A challenge to think differently
The one thing all of South Africa’s greatest business leaders have in common is that they navigate the noise. Many of us are completely transfixed by the noise – it distracts and intimidates us to a point where we become paralysed and stop thinking about the future altogether. ‘That is the pervasive South African story at the moment, and I want to challenge you to think differently,’ said Bruce.
How do we ‘think differently’? In addition to paying attention and double-checking facts, we must force ourselves to take a step back and zoom out just a little bit so that we can see the bigger picture – the picture of opportunity that South Africa presents.
Bruce encouraged delegates to be optimists because, in addition to being able to navigate the noise, optimism is a critical element that people who have built billion-dollar businesses out of South Africa have in common.
What is optimism?
Optimism comes down to whether you think you can influence the future for the better. Optimism is asking yourself if you can create a business, enterprise or solution that will make the future better than the present.
Bruce used Capitec Bank as an example: ‘We see great businesses created in South Africa, businesses we didn’t initially think were necessary. In the year 2000, Capitec had no reason to exist: there were enough big banks and there were millions of people who were considered to be ‘unbankable’ by the existing banks at the time. Nobody would give people without jobs bank accounts, and it wasn’t deemed a necessity.’
‘The founders of Capitec saw the opportunity and today they are the biggest retail bank in South Africa,’ explained Bruce.
The future is terrifying, but if you allow yourself to constantly get overwhelmed by fear and negativity, you will stop thinking for yourself and you will be unable to think about opportunities to better the future. In the words of the great statistician and medical doctor Hans Rosling, ‘You cannot make decisions when your mind is clouded by fear.’
Grabbing the opportunity in a crisis
‘We always think things are worse than they are.’ Bruce used the example of First Rand Group in 1987 to illustrate this point: ‘If you were to ask one of the founders of First Rand Group if 1987 (the year when South Africa defaulted on its debts, the rand dropped significantly and Barclays disinvested) was the hardest year ever, they would probably say no. You would be left baffled, but they would explain that, though it was a hard year, they managed to buy FNB and Southern Life as a package at a fraction of what they should have paid for it because nobody else wanted it. As a result, they have created an extremely valuable, globally relevant business. In the crisis of that moment, smart people looked through the crisis and found the opportunity.’

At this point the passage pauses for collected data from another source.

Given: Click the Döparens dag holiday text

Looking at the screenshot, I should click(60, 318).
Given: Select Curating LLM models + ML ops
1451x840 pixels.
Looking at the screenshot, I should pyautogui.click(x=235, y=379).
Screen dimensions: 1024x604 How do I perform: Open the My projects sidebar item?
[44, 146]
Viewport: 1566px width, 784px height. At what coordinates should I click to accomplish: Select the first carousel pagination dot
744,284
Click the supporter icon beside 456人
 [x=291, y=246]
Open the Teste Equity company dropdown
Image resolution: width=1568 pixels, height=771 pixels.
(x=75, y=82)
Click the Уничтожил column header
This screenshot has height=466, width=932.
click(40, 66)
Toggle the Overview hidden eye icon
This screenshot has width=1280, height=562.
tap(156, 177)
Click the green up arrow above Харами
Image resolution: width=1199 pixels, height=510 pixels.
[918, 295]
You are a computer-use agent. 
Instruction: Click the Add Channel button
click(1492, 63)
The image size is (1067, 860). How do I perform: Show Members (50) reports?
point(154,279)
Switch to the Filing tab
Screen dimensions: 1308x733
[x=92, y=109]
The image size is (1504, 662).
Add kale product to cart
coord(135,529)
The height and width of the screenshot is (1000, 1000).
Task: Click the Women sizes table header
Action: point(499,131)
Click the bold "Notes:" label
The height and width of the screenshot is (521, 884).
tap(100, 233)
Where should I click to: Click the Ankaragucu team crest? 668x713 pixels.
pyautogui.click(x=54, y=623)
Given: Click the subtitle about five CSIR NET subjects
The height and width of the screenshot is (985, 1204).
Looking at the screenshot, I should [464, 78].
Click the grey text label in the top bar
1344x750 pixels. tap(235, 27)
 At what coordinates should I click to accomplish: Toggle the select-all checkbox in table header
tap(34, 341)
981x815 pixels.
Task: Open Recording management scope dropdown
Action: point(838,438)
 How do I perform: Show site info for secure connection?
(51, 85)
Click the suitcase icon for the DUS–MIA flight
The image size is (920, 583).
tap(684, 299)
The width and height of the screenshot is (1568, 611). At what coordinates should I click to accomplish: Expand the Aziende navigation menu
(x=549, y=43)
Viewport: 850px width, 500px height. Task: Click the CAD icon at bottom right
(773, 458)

Optimist, pessimist, realist vs opportunist
As the great Thomas Edison said, ‘opportunity is missed by everyone because it comes dressed in overalls and looks like work.’
‘This fix is not easy. But the fact that it’s hard means you’ll have less competition in whatever it is that you choose to do as part of the fix – whatever business ideas and solutions you come up with, so use the opportunity, Bruce concluded.’